恋のはじまり

僕たちの初めてはオフィスだった

最初に誘ってきたのは、彼女の方だった。

彼女はゆっくりと椅子から立ち上がって、僕の男の部分を大切そうにスーツの上から優しく触った。

彼女の細くたおやかな指先が、固くそそり立ったそれの裏側を、すっと通り過ぎていくだけで、僕は絶頂を迎えそうになった。

「ああっ!」

思わず漏れ出てしまった声。

「感じてるんですか?」

メガネの奥の彼女の瞳が、怪しく僕を誘う。

「高橋さんがいけないんだ」

僕は彼女の髪をすっとかきあげ、耳を噛んだ。

彼女の耳は、白くて、薄くて、柔らかかった。

口に含むと、それは氷菓子のように冷たくて、甘かった。

「ひゃっ!そこは!」

「感じてるんですか?」

僕は彼女が言ったのとまったく同じ言葉でそう返した。

「いじわる、です」

「そうなのかもしれない」

僕が言いながら少し笑うと、彼女も同じように、くすりとほほ笑んだ。

「仕返しです」

彼女はまた瞳に怪しい光を携えながら僕の体に手を伸ばしてきた。

ゆっくりとズボンのジッパーを下ろしてパンツの隙間から指を入れ、今度は僕の裏側をすぅ、っと直接撫でた。

「んん……」

会社で、しかも彼女のデスクのすぐ近くで、僕の中心をまさぐられていることの背徳感は、言いようもないほど僕を興奮させた。
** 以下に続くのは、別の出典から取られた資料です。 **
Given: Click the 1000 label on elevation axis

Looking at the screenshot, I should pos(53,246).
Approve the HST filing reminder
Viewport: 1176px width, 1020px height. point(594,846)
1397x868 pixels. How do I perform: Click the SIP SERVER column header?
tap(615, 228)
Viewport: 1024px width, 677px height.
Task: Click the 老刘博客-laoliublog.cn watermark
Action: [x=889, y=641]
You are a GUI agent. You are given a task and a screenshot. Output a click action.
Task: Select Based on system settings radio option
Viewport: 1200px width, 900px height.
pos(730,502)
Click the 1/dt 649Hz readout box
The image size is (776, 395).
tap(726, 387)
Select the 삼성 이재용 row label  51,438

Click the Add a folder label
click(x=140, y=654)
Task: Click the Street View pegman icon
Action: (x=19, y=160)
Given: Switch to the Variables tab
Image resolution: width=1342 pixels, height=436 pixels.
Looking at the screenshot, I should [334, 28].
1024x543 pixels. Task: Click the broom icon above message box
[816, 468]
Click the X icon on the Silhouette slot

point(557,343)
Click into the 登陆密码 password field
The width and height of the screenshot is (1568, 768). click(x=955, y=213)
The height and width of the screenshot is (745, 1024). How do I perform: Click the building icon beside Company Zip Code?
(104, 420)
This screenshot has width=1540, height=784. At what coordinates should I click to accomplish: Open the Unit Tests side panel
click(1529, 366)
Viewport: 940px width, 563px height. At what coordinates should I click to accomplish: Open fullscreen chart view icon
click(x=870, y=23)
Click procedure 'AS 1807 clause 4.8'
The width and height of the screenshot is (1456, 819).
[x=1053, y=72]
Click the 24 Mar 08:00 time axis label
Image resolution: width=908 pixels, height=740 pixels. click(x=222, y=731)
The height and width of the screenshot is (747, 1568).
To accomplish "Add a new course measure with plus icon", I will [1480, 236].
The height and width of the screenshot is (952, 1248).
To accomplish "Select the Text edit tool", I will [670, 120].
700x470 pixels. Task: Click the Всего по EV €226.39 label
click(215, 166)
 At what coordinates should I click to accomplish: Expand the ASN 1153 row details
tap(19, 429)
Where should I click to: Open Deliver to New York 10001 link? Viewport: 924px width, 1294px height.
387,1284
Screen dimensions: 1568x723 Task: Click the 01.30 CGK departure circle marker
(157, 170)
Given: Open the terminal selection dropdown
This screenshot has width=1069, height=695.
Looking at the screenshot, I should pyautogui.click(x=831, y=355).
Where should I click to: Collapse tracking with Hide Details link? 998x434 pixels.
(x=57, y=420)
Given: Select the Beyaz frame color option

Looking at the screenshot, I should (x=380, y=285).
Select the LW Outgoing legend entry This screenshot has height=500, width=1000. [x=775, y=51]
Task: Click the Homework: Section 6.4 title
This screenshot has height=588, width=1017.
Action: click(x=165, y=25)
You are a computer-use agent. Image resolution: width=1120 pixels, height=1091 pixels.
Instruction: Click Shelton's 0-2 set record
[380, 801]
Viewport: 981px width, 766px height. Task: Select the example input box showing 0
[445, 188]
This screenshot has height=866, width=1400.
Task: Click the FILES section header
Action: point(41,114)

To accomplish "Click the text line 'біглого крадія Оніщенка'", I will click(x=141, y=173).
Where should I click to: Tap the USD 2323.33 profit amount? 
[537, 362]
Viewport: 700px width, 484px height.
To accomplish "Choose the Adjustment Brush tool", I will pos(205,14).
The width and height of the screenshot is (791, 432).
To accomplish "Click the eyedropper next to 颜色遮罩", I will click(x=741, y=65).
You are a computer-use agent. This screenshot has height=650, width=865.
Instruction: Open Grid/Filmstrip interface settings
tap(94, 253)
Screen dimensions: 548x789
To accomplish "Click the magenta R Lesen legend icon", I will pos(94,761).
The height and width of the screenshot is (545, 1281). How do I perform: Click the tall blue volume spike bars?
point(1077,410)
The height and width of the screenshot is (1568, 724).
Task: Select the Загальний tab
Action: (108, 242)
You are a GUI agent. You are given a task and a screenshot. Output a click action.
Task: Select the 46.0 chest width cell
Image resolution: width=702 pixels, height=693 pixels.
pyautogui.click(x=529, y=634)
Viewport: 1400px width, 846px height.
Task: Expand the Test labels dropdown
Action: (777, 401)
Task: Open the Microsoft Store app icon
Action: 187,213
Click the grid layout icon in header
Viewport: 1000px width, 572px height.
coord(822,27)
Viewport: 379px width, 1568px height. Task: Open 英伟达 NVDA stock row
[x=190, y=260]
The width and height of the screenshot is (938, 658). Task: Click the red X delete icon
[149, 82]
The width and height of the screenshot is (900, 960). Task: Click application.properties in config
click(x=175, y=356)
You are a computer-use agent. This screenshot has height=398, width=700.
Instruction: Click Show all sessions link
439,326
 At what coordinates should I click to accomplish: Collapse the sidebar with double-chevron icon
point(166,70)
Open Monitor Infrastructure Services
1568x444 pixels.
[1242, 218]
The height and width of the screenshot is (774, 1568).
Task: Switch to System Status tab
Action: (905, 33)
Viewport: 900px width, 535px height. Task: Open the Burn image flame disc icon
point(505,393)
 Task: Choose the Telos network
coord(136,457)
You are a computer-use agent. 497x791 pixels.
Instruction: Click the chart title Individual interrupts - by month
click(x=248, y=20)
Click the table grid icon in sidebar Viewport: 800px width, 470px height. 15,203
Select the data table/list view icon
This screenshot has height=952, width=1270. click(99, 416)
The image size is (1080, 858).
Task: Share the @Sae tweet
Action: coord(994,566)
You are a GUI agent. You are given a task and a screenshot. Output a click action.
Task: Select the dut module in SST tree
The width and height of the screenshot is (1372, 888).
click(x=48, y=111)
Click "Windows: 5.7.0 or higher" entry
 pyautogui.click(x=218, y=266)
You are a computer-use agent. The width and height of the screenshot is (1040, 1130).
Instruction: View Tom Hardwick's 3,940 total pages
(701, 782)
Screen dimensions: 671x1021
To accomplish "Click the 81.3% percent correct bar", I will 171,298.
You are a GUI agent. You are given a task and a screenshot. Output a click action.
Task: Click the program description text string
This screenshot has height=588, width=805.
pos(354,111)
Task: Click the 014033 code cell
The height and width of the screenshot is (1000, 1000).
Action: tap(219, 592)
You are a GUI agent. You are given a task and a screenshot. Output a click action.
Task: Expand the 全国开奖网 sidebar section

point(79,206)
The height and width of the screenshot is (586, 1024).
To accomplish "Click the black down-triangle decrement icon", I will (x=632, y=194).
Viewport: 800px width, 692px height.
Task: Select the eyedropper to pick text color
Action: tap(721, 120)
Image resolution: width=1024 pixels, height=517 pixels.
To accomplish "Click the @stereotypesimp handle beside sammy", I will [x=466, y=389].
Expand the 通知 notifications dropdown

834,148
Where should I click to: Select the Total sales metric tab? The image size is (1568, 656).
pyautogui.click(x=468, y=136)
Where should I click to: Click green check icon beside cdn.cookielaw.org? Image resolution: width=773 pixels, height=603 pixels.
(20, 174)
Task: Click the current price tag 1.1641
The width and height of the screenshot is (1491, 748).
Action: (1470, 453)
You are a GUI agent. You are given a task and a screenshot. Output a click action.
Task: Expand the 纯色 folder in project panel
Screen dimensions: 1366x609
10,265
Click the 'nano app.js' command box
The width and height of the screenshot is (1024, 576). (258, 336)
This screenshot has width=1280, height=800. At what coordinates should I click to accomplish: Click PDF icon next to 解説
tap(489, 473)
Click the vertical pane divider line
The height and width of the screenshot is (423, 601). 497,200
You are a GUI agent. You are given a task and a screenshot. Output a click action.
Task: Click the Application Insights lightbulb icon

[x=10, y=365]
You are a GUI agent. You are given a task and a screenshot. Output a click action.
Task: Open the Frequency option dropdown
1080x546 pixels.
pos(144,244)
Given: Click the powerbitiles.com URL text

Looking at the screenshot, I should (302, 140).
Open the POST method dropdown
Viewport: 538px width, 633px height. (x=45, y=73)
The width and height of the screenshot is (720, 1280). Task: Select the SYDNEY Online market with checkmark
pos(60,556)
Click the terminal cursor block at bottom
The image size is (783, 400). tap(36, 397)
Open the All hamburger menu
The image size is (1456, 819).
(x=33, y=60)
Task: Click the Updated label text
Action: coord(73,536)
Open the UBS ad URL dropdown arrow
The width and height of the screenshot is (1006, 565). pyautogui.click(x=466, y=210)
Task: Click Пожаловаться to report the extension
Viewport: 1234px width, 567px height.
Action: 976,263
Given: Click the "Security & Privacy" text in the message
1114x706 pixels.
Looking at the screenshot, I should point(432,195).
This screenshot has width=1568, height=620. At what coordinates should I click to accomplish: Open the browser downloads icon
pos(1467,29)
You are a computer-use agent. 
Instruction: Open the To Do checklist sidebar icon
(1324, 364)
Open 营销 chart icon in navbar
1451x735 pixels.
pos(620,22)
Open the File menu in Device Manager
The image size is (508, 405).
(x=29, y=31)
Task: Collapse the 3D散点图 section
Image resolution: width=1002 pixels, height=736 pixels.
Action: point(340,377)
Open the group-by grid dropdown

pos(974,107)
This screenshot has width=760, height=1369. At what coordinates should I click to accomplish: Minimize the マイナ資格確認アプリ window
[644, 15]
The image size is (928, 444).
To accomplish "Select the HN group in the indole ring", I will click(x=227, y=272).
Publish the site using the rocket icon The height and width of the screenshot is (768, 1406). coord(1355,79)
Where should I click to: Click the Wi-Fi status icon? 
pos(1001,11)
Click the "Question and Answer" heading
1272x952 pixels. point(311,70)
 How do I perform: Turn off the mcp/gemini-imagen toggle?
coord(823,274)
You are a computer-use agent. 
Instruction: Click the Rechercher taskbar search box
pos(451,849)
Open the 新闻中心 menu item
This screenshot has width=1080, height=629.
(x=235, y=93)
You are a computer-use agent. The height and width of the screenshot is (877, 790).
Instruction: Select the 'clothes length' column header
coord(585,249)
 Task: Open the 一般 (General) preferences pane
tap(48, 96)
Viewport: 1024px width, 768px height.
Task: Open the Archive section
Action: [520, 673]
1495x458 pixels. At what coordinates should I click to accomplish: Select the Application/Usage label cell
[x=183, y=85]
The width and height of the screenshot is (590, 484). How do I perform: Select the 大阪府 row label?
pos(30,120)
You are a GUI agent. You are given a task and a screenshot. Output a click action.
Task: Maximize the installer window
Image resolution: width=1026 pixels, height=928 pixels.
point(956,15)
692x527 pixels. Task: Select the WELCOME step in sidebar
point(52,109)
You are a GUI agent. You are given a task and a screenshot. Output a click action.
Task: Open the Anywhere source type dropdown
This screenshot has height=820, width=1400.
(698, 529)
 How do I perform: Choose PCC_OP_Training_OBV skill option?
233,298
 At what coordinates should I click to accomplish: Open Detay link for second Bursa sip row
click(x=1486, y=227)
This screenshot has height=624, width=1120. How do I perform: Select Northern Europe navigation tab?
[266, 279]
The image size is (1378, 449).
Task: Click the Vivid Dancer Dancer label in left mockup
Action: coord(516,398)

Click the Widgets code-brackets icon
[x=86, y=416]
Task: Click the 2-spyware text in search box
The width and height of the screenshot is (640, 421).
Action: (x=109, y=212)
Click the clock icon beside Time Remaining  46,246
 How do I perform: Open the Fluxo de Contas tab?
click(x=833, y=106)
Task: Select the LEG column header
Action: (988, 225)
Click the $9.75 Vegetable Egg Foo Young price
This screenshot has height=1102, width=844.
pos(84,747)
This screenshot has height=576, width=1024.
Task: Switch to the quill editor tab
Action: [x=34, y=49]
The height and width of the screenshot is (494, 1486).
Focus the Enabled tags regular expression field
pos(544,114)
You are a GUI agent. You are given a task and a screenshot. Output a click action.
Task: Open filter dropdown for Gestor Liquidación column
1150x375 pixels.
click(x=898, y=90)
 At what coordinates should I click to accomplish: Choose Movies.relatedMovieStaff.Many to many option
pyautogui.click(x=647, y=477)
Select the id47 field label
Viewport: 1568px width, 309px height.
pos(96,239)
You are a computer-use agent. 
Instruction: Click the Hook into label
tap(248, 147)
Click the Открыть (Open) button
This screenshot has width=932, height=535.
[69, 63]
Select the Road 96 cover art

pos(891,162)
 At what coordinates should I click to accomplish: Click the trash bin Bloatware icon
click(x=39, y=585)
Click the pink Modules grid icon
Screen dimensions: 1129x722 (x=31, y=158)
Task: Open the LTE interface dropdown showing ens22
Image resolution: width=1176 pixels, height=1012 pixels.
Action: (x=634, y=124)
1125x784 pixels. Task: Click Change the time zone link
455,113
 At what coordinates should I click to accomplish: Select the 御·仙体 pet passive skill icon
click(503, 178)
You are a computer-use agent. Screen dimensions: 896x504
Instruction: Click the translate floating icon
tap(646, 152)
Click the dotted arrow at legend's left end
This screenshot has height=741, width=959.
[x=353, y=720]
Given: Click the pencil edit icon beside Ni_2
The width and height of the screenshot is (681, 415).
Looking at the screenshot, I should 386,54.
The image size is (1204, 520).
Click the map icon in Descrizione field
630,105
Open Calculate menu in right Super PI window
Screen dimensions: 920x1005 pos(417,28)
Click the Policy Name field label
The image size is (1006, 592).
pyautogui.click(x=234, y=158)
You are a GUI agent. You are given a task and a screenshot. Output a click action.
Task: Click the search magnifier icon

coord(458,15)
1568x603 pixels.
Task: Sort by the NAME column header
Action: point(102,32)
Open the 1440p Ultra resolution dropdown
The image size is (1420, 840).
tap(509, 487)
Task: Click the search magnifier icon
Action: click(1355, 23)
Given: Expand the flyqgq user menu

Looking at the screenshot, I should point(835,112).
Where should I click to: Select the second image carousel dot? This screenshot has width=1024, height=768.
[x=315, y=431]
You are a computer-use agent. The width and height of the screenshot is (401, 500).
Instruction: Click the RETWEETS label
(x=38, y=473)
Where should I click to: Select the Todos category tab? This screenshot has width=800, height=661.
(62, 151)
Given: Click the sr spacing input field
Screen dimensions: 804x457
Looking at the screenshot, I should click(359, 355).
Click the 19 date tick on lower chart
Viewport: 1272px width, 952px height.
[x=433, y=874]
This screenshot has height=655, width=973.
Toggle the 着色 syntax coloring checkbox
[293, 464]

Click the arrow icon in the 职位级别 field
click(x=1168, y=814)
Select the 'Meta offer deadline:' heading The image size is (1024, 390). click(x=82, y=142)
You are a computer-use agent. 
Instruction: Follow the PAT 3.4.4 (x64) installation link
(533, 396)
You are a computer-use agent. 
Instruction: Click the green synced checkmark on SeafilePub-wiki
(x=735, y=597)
ここの監視カメラは、入口と全体を映すのに申し訳程度つけられているだけだった。

この部署で扱う内容がそこまで機密性の高いものでもないし、金目のものも保管しているわけではないから、セキュリティに熱心になれないのかもしれない。

だが、一度監視カメラの映像を見た時に、部屋の半分くらいはほとんど映っていないことを知ったのだ。

あれから監視カメラの位置も変わっていないし、この席は死角だ。

つまり、ここでは何をしてもわからないということだ。

何をしても、だ。

「高橋さんだけ、ずるいよ」

僕は彼女のブラウスに手を伸ばした。